FILIPPINE
Almeno cinque persone sono morte e 86 risultano disperse in seguito a un incendio scoppiato su un traghetto nelle Filippine. La MV June Aster, partita dalla capitale Manila con a bordo 117 passeggeri e 17 membri dell'equipaggio, si stava avvicinando alla sua destinazione, la rinomata località turistica di Coron, nella provincia di Palawan, quando ha preso fuoco. L'incendio, scoppiato alle 18 di mercoledì (ora locale), era ancora attivo alle 11 di giovedì. Le forti correnti e le condizioni meteorologiche avverse hanno reso difficile il lavoro dei soccorritori, ha dichiarato la guardia costiera.
MYANMAR
La miniera di Man Maw, una delle più grandi miniere di stagno al mondo, che si trova nello Stato Wa del Myanmar, sta riprendendo le attività sospese dal 2023 e intensificando le esportazioni verso la Cina, secondo quanto affermato dall’International Crisis Group. Secondo i dati doganali di Pechino, le importazioni cinesi di minerale e concentrati di stagno dal Myanmar nella prima metà del 2026 hanno già superato il totale del 2025, raggiungendo quasi le 40mila tonnellate.
INDIA
Secondo quanto riportato ieri dall'Indian Express, quasi il 30% degli elettori in 38 collegi elettorali del Maharashtra in cui i musulmani rappresentano oltre un quinto della popolazione, è stato escluso dalle liste provvisorie pubblicate dopo revisione intensiva straordinaria (SIR) delle liste elettorali. I 29 collegi elettorali riservati alle caste svantaggiate (Scheduled Castes) hanno registrato un tasso di esclusione medio del 19,6%.
COREA DEL SUD
Decine di manifestanti hanno chiesto al governo della Corea del Sud di non inviare un contingente militare nello Stretto di Hormuz definendo “illegale” la guerra lanciata dagli Stati Uniti contro l’Iran. La protesta è scoppiata dopo che le autorità della difesa sudcoreane avevano dichiarato di aver inviato una missione di indagine per valutare la situazione sullo Stretto, sottolineando al contempo di non aver preso nessuna decisione in merito a un eventuale dispiegamento di truppe. Il presidente degli Stati Uniti, Donald Trump, nel frattempo ha affermato che la guerra non finirà prima delle elezioni di metà mandato di novembre.

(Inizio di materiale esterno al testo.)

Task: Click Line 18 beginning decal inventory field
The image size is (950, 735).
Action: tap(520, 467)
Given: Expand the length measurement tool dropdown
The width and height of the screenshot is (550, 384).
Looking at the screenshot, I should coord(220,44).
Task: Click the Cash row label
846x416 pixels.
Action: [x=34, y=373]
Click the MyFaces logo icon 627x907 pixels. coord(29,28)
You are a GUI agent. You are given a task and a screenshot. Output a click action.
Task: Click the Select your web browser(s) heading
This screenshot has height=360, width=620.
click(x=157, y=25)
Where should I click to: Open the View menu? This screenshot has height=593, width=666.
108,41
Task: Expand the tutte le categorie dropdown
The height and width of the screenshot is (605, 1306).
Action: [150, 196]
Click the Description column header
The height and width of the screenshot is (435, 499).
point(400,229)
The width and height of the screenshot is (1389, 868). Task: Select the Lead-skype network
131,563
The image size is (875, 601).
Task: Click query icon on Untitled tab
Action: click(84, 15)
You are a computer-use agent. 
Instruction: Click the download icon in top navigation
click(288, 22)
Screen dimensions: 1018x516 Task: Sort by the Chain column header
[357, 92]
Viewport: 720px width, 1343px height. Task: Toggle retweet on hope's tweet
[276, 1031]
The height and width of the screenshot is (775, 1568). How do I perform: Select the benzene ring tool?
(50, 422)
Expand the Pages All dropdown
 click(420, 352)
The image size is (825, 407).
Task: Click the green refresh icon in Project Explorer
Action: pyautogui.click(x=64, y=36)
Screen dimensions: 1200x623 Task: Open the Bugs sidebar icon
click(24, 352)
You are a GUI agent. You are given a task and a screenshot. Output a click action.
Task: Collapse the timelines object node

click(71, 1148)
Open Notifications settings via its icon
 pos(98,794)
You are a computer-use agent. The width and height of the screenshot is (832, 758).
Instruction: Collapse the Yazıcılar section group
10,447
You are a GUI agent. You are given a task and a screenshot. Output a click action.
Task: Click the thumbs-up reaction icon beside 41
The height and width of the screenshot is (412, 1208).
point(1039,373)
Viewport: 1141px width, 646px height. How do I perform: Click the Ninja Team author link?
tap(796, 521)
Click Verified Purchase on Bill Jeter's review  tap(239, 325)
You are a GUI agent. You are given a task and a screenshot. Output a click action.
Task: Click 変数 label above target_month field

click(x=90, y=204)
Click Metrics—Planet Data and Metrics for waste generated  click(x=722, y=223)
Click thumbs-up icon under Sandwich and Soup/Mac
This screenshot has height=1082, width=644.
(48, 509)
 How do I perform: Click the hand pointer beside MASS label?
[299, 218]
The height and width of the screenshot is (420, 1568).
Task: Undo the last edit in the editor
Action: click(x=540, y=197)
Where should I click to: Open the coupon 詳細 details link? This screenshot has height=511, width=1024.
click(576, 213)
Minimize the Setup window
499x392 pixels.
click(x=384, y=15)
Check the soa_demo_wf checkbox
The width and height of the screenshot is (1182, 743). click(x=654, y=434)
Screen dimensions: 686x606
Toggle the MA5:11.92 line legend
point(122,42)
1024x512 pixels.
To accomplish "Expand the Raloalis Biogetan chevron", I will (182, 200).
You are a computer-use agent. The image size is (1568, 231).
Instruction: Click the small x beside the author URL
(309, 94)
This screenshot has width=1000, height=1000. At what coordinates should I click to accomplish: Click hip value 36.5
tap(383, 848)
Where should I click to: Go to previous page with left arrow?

AFGHANISTAN – ARABIA SAUDITA
L’azienda saudita Delta Energy Group ha firmato una serie di accordi con il ministero delle Miniere e del Petrolio talebano per l’esplorazione di giacimenti di petrolio e gas nell’Afghanistan occidentale, per la realizzazione di uno studio sull’utilizzo del gas a Herat e di di un gasdotto di 700 chilometri, che dovrebbe collegare la zona vicino al distretto di Guzara, nella provincia di Herat, con la zona vicino al distretto di Spin Boldak, nella provincia di Kandahar. L’ex inviato statunitense Zalmay Khalilzad ha partecipato alla cerimonia di firma a Kabul.
RUSSIA
Negli asili russi sono stati lanciati i progetti “Aquilotti Prescolari” e “Giochi Buoni”, con l’obiettivo di instillare “valori spirituali e morali tradizionali”, ha affermato il ministro dell’istruzione Sergej Kravtsov. Nell'ambito di queste lezioni, ai bambini verrà insegnata “l'amicizia, l'assistenza reciproca, il rispetto per gli anziani e la cura per gli altri attraverso il gioco, la comunicazione e le attività congiunte”. Dall’età di 3 anni i bambini in età prescolare inizieranno a conoscere la storia della Crimea e del Donbass come “regioni della Russia”.
ARMENIA – AZERBAIGIAN
Il programma di ricerca Caucasus Heritage Watch ha documentato la distruzione del vecchio cimitero armeno-russo sul lato orientale di Šuši nella regione dell’Artsakh. Il cimitero conteneva almeno 40 monumenti: cinque khačkar (croci di pietra) armene medievali del XII e XIII secolo e 35 lapidi databili tra il 1810 e il 1871. Le iscrizioni su queste lapidi conservavano informazioni sugli abitanti armeni della zona, artigiani, rappresentanti del sistema militare e amministrativo russo e altri cittadini del XIX secolo, con iscrizioni in armeno, russo e latino.